Approach to full text searching.

1,833 views
Skip to first unread message

Nerdy Tommy

unread,
Jun 9, 2008, 7:51:56 AM6/9/08
to Google App Engine
Hi all,

I was wondering what is the best approach to implement full text
search in the GAE application. Lets say we have to implement app that
will search companies by their names. There is no such syntax in GQL
like SQL 'LIKE' that we would usually hire to do the job in
'traditional' app.

I came with the idea to build the list of all substrings of the
company name for each company and keep the list along with the entity
in GAE Datastore. It's not so complex as the number of possible
substrings is limited and quite cheap to generate.

So, lets discuss the approach further. For the simplification let's
assume the company name is just one word (string of characters w/o any
spaces).
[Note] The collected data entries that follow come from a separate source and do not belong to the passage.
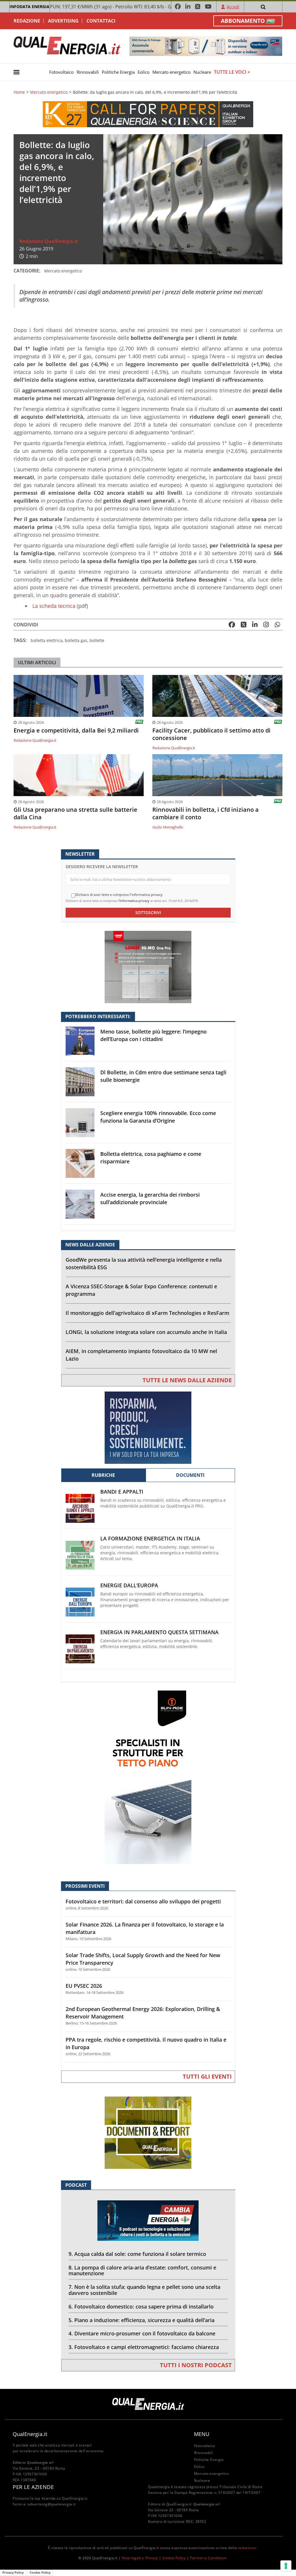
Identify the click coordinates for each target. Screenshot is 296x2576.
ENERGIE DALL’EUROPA (129, 1585)
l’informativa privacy (134, 900)
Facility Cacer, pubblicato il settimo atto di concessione (211, 734)
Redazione (27, 21)
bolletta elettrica (46, 640)
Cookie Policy (174, 2557)
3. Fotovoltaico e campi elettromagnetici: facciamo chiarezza (144, 2347)
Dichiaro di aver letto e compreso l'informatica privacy (118, 894)
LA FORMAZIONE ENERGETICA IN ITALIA (150, 1538)
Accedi (233, 7)
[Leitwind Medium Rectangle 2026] (148, 1427)
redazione (247, 2547)
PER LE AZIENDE (33, 2486)
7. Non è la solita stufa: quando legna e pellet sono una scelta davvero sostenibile (144, 2289)
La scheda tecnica (53, 605)
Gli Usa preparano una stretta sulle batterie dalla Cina (75, 813)
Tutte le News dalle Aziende (187, 1380)
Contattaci (100, 21)
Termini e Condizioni (208, 2557)
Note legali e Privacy (140, 2557)
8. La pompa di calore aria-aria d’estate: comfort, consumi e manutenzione (142, 2270)
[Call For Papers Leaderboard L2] (148, 114)
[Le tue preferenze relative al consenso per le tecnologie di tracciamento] (285, 2565)
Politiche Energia (118, 72)
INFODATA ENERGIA (29, 6)
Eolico (143, 72)
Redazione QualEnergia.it (48, 241)
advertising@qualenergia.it (52, 2504)
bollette (97, 640)
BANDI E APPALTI (121, 1491)
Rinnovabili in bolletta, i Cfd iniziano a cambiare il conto (205, 813)
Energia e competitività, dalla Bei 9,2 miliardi (76, 730)
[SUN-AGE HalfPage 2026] (148, 1777)
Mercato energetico (171, 72)
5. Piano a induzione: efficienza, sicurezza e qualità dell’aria (141, 2320)
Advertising (63, 21)
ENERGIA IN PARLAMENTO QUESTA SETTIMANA (159, 1632)
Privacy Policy (13, 2573)
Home (19, 92)
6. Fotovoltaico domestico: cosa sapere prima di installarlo (141, 2306)
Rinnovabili (88, 72)
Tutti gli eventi (207, 2076)
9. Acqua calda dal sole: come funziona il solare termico (137, 2253)
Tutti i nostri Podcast (196, 2365)
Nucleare (202, 72)
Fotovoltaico (61, 72)
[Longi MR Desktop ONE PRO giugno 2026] (148, 966)
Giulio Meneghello (167, 827)
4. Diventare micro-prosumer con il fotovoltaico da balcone (142, 2333)
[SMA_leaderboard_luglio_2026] (206, 46)
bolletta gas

The definition of the indexes has also been omitted (it's
just obvious).

The entity would be:

class Company(db.Model)
name = db.StringProperty()
keywords = db.StringListProperty()

On insert time we would generate list of all substrings of string
stored in 'name' property and set it to 'keyword' property. When it
comes to searching the query would look like following one:

Company.gql('WHERE keywords = :word', word='foo')

As a result we would get a list of all companies that name would match
the given substring of the name (a word in GQL).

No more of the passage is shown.